Au début, on n’y croit pas. Soyons sérieux. Peut-on parler, à 7.55, tous les matins de l’été sur la première radio de France, de… Blaise Pascal ? La réponse est : oui. Prêtons l’oreille. C’est Antoine Compagnon qui s’exprime : il n’est pas n’importe qui.
Blaise Pascal est né en 1623. Un an après la Fontaine, deux après Molière : c’est le Grand Siècle qui entre au stade de France aux accents de l’hymne de la Ligue des Champions. Blaise Pascal est mort en 1662. 39 ans : le temps de connaître plusieurs vies, qu’il a enchainées comme Ayrton Senna les tours de piste, à une allure folle. Récapitulons. Mathématicien. Physicien. Inventeur (entre autres de la machine à calculer). Brio absolu. Intelligence suprême. Puis, libertin, jouisseur.

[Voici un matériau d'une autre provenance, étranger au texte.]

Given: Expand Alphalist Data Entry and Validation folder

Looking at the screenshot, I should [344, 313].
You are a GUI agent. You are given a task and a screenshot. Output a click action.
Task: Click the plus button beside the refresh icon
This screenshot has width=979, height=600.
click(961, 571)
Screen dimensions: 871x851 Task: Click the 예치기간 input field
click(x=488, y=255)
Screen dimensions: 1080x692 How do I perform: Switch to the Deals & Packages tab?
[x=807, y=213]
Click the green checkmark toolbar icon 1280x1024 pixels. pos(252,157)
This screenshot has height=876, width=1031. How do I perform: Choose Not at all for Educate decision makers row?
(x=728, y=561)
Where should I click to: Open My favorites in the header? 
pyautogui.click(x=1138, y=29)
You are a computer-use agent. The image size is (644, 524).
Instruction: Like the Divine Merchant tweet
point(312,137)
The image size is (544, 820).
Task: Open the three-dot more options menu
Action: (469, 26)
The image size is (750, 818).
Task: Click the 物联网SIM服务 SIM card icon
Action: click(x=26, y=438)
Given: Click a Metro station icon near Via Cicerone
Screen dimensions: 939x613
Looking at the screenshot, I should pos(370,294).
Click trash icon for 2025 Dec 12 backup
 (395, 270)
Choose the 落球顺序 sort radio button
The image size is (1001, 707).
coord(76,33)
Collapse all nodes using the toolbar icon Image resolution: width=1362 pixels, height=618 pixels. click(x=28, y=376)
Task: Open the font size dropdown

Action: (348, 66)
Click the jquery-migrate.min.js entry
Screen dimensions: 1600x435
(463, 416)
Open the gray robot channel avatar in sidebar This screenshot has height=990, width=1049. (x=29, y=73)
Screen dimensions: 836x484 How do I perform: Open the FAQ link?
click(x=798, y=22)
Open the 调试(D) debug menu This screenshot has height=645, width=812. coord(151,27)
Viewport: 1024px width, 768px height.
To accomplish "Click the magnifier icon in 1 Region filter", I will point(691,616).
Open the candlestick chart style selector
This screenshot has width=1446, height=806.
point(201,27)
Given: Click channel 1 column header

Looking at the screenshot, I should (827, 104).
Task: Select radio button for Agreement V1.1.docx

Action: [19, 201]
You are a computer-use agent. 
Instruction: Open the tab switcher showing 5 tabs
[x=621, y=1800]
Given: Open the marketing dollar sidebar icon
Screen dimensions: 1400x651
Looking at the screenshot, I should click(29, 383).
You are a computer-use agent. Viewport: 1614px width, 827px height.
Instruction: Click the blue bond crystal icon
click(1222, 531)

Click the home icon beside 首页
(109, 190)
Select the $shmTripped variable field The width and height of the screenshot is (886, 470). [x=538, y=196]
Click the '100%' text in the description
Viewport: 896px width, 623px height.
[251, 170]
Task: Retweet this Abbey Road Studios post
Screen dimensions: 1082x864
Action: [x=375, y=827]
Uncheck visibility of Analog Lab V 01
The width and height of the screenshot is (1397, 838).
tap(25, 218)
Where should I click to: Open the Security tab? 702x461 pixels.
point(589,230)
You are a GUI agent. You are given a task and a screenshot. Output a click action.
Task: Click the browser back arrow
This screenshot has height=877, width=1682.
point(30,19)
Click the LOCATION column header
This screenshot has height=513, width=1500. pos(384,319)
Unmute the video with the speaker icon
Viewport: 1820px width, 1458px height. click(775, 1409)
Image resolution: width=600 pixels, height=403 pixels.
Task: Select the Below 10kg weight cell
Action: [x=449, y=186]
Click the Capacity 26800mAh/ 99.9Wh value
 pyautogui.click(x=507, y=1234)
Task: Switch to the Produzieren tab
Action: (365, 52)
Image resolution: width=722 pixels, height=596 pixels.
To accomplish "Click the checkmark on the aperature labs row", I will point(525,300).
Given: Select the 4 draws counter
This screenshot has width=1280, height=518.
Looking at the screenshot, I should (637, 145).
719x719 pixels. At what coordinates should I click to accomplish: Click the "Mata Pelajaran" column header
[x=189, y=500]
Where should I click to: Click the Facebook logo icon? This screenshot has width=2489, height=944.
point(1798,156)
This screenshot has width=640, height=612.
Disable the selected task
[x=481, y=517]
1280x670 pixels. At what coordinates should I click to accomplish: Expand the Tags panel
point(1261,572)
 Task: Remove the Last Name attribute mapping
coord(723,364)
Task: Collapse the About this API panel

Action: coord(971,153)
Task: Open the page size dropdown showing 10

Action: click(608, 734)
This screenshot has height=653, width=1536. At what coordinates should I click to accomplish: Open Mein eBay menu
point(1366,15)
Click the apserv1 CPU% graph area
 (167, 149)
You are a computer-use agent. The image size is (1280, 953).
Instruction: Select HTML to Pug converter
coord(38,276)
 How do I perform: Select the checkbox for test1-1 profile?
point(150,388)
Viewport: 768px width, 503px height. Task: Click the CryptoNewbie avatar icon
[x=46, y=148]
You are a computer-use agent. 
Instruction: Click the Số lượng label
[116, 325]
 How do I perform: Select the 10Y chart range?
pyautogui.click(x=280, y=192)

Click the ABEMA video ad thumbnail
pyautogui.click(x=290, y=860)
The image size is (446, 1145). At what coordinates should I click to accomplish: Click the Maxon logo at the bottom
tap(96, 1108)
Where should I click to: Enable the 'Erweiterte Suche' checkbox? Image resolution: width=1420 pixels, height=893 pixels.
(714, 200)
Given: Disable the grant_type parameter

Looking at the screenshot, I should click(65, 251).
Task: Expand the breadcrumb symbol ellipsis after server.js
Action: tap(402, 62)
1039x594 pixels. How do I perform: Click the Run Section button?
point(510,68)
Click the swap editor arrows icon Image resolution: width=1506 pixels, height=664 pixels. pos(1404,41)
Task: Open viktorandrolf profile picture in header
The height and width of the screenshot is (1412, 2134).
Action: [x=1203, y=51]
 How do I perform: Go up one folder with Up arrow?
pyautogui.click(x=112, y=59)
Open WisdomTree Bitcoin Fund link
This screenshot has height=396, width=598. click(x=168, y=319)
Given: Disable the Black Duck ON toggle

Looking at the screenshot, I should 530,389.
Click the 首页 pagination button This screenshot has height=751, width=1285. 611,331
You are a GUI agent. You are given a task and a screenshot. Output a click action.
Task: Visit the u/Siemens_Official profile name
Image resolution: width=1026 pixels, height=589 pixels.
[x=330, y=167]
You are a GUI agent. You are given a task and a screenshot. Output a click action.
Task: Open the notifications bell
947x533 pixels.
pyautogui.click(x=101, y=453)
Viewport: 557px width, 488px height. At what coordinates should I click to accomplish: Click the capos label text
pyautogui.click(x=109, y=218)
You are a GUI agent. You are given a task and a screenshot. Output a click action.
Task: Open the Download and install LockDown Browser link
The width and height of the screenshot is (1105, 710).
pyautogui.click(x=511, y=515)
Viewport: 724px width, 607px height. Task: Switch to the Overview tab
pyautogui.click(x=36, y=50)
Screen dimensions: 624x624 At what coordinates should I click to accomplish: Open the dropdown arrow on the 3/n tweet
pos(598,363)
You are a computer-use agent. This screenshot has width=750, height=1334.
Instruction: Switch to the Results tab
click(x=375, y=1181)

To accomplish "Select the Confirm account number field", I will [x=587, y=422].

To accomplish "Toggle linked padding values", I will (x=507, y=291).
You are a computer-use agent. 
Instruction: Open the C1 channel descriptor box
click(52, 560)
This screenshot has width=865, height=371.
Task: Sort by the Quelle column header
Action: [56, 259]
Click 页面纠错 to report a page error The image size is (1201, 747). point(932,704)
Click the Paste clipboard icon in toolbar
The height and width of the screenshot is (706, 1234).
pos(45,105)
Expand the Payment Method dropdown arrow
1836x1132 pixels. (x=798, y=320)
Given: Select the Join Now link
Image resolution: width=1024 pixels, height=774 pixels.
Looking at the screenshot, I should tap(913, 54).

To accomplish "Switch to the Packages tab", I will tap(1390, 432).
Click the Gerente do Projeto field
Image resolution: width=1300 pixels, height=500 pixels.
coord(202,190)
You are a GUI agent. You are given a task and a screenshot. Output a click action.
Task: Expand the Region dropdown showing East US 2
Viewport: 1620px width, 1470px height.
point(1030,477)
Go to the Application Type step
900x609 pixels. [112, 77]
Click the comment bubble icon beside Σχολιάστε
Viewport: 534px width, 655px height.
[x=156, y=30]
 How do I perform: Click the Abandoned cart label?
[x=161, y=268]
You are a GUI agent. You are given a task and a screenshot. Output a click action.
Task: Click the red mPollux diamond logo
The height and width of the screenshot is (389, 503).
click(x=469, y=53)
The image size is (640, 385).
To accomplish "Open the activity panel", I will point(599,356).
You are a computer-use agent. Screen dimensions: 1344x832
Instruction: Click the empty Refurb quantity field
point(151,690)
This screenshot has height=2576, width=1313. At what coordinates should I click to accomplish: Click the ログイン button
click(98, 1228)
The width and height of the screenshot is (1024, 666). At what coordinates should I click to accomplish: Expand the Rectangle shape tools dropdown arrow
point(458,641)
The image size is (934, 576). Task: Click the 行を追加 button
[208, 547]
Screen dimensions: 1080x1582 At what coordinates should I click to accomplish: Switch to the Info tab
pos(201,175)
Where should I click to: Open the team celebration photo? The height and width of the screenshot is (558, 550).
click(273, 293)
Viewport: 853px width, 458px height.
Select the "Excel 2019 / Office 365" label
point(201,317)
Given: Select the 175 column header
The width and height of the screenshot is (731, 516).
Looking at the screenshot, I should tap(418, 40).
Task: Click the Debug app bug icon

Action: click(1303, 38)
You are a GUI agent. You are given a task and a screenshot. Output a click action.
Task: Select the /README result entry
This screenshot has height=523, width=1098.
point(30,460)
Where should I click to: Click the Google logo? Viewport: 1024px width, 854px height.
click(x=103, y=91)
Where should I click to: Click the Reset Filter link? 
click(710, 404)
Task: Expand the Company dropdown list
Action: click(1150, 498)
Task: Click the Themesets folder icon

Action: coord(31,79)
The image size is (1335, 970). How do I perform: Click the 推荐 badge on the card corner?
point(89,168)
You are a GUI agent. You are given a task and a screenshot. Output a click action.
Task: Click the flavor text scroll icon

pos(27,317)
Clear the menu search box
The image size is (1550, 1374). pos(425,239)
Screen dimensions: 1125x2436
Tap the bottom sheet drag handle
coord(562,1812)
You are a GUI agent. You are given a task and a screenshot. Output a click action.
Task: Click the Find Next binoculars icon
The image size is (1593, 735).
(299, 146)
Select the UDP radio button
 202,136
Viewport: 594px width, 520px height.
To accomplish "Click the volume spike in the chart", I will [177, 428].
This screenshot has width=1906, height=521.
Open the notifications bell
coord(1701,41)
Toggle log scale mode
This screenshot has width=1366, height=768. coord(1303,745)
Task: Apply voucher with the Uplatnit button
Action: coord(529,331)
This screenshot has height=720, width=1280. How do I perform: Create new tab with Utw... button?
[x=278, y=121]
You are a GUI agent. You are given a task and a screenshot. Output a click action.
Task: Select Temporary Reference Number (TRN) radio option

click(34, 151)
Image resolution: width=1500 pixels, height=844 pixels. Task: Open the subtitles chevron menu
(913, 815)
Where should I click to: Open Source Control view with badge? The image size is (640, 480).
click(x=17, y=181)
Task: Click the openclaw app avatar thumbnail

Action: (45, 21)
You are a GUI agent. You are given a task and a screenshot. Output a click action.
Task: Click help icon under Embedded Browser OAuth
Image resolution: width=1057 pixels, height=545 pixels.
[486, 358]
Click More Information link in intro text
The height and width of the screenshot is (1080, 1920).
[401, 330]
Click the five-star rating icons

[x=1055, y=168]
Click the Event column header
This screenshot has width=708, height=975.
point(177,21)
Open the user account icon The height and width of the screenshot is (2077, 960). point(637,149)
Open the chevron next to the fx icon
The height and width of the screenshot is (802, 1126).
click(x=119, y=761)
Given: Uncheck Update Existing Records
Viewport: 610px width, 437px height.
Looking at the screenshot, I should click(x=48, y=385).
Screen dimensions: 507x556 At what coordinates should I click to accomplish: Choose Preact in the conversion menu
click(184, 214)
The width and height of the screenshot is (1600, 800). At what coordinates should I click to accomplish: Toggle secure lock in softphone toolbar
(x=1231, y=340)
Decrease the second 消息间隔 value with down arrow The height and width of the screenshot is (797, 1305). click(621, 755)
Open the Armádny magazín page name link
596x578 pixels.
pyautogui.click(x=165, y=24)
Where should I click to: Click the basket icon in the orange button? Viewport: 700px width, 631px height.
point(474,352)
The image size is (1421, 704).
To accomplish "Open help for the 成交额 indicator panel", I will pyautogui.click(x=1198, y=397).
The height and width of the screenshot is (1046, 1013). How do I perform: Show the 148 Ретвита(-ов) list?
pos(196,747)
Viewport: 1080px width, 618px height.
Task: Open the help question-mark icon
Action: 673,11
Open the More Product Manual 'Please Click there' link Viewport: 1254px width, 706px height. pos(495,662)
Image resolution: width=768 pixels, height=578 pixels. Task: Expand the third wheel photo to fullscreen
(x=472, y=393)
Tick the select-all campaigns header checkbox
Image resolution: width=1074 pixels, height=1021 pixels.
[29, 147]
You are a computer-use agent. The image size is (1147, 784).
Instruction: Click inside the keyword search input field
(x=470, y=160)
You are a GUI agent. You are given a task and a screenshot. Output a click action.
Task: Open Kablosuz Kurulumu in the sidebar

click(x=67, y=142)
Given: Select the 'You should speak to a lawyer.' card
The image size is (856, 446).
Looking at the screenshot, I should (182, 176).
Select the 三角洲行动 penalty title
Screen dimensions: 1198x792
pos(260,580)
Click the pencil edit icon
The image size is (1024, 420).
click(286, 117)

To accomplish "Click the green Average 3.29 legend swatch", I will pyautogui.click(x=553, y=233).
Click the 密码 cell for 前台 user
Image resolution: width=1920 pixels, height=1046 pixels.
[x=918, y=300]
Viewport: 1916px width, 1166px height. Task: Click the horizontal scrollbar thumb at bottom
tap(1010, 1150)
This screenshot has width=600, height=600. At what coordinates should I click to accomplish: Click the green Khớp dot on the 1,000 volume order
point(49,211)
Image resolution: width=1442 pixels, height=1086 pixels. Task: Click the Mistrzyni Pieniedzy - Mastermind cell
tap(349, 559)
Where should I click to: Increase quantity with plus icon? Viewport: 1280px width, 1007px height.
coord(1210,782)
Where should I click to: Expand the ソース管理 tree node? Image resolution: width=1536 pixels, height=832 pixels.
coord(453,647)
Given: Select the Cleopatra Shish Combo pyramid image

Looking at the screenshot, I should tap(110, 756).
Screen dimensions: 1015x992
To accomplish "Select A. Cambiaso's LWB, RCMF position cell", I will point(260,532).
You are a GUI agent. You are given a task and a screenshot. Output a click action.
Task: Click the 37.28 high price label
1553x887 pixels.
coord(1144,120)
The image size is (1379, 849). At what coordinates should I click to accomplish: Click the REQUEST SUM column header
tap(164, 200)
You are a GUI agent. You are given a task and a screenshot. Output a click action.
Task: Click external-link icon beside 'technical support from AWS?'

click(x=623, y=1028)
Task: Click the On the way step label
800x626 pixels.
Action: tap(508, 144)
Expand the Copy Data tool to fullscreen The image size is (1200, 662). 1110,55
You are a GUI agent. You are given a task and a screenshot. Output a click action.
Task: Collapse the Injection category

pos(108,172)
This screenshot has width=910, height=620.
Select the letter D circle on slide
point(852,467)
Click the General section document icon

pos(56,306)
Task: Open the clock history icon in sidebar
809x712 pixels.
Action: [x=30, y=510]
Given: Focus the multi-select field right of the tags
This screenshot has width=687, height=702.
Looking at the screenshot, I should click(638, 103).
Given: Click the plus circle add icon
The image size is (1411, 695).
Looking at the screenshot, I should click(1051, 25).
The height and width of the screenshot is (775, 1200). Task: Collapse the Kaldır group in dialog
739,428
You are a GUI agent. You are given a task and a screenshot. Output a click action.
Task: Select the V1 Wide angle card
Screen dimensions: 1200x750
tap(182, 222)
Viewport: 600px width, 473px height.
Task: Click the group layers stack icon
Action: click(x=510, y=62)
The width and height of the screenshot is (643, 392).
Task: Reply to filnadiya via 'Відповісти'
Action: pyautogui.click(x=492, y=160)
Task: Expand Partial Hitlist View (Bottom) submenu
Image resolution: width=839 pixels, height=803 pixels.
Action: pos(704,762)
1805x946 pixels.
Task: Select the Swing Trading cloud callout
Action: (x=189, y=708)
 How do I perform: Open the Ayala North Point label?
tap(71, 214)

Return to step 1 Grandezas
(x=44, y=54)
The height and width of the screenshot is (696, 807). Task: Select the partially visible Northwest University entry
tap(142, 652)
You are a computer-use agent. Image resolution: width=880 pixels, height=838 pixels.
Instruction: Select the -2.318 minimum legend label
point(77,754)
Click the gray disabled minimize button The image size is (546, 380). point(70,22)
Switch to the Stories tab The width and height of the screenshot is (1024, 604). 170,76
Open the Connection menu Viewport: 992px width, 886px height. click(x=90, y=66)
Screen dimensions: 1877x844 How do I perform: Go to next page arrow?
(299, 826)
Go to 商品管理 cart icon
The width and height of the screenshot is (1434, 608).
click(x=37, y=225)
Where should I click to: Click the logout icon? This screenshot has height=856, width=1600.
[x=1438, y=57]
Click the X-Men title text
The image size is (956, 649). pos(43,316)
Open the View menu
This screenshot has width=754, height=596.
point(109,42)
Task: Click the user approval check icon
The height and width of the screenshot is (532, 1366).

Et enfin, à la suite d’un accident au Pont de Neuilly, mystique. Repliement sur Dieu, une Foi qui le consume comme un Feu, le Pari qui a fait tant parler. Et surtout, les Provinciales (1656) et les Pensées (1669). Les Pensées sont un grand livre inachevé, suite de fulgurances, de notes, d’abîmes, de bifurcations. C’est un autre brasier, aussi moderne qu’Une vie en enfer de Rimbaud ou les Chants du Maldoror de Lautréamont.
Pourquoi lire Pascal ? Antoine Compagnon le dira mieux que nous dans son Eté avec Pascal. En un mot, (Blaise) Pascal est le frère en doute de Montaigne. Pour les deux, nous sommes faibles, envieux, changeants. Nous ne connaissons rien au monde, nous ne comprenons rien à nous-mêmes. La différence entre les deux ? Le doute de Montaigne est souriant, celui de Pascal grimaçant. Et infini, rendu dans une langue sublime.
En attendant l’AI et l’Homme Dieu (qui dit-on est en train de remplacer le Dieu de Pascal), cet été on reprendra un peu de ses Pensées.